Collected data
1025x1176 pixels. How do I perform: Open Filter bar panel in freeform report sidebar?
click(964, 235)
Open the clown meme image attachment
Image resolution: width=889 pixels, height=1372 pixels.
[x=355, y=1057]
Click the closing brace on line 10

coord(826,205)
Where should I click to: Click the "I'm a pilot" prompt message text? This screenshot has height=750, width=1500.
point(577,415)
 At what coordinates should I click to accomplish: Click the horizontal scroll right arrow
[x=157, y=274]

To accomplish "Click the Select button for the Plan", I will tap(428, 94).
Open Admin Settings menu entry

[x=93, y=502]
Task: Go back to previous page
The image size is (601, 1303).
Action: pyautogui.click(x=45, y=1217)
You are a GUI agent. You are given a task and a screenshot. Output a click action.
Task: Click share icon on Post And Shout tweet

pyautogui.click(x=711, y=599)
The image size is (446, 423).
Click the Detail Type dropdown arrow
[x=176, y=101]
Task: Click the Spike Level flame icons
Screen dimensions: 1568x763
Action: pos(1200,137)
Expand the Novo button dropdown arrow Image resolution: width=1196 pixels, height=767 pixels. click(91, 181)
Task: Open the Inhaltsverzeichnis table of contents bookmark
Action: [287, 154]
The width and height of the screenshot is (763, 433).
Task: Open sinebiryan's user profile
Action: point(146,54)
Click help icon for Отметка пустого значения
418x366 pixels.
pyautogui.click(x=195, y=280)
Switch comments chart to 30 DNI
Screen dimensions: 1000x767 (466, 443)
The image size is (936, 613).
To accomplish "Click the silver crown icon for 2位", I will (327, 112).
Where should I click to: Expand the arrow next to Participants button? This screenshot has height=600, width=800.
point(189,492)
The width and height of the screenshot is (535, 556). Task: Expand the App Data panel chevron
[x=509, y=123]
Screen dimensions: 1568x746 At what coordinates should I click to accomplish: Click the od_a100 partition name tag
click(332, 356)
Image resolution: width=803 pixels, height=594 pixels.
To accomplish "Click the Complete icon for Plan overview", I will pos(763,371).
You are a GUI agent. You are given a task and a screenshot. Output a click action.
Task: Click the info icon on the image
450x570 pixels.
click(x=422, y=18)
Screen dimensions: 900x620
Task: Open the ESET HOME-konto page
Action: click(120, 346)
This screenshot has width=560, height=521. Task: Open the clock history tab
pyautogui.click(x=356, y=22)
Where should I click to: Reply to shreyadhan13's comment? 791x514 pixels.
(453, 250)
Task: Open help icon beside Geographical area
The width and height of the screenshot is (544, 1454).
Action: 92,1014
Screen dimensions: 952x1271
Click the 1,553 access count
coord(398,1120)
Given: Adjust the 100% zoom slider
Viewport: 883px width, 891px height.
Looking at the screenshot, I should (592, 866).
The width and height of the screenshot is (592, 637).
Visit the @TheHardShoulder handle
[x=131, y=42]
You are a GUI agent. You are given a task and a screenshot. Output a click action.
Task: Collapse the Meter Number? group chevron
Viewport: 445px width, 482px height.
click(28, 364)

**What you need to do**
The data given before this task must be transcribed exactly and in full.

**Solution for this task**
1025x1176 pixels. How do I perform: Open Filter bar panel in freeform report sidebar?
click(964, 235)
Open the clown meme image attachment
Image resolution: width=889 pixels, height=1372 pixels.
[x=355, y=1057]
Click the closing brace on line 10

coord(826,205)
Where should I click to: Click the "I'm a pilot" prompt message text? This screenshot has height=750, width=1500.
point(577,415)
 At what coordinates should I click to accomplish: Click the horizontal scroll right arrow
[x=157, y=274]

To accomplish "Click the Select button for the Plan", I will tap(428, 94).
Open Admin Settings menu entry

[x=93, y=502]
Task: Go back to previous page
The image size is (601, 1303).
Action: pyautogui.click(x=45, y=1217)
You are a GUI agent. You are given a task and a screenshot. Output a click action.
Task: Click share icon on Post And Shout tweet

pyautogui.click(x=711, y=599)
The image size is (446, 423).
Click the Detail Type dropdown arrow
[x=176, y=101]
Task: Click the Spike Level flame icons
Screen dimensions: 1568x763
Action: pos(1200,137)
Expand the Novo button dropdown arrow Image resolution: width=1196 pixels, height=767 pixels. click(91, 181)
Task: Open the Inhaltsverzeichnis table of contents bookmark
Action: [287, 154]
The width and height of the screenshot is (763, 433).
Task: Open sinebiryan's user profile
Action: point(146,54)
Click help icon for Отметка пустого значения
418x366 pixels.
pyautogui.click(x=195, y=280)
Switch comments chart to 30 DNI
Screen dimensions: 1000x767 (466, 443)
The image size is (936, 613).
To accomplish "Click the silver crown icon for 2位", I will (327, 112).
Where should I click to: Expand the arrow next to Participants button? This screenshot has height=600, width=800.
point(189,492)
The width and height of the screenshot is (535, 556). Task: Expand the App Data panel chevron
[x=509, y=123]
Screen dimensions: 1568x746 At what coordinates should I click to accomplish: Click the od_a100 partition name tag
click(332, 356)
Image resolution: width=803 pixels, height=594 pixels.
To accomplish "Click the Complete icon for Plan overview", I will pos(763,371).
You are a GUI agent. You are given a task and a screenshot. Output a click action.
Task: Click the info icon on the image
450x570 pixels.
click(x=422, y=18)
Screen dimensions: 900x620
Task: Open the ESET HOME-konto page
Action: click(120, 346)
This screenshot has width=560, height=521. Task: Open the clock history tab
pyautogui.click(x=356, y=22)
Where should I click to: Reply to shreyadhan13's comment? 791x514 pixels.
(453, 250)
Task: Open help icon beside Geographical area
The width and height of the screenshot is (544, 1454).
Action: 92,1014
Screen dimensions: 952x1271
Click the 1,553 access count
coord(398,1120)
Given: Adjust the 100% zoom slider
Viewport: 883px width, 891px height.
Looking at the screenshot, I should (592, 866).
The width and height of the screenshot is (592, 637).
Visit the @TheHardShoulder handle
[x=131, y=42]
You are a GUI agent. You are given a task and a screenshot. Output a click action.
Task: Collapse the Meter Number? group chevron
Viewport: 445px width, 482px height.
click(28, 364)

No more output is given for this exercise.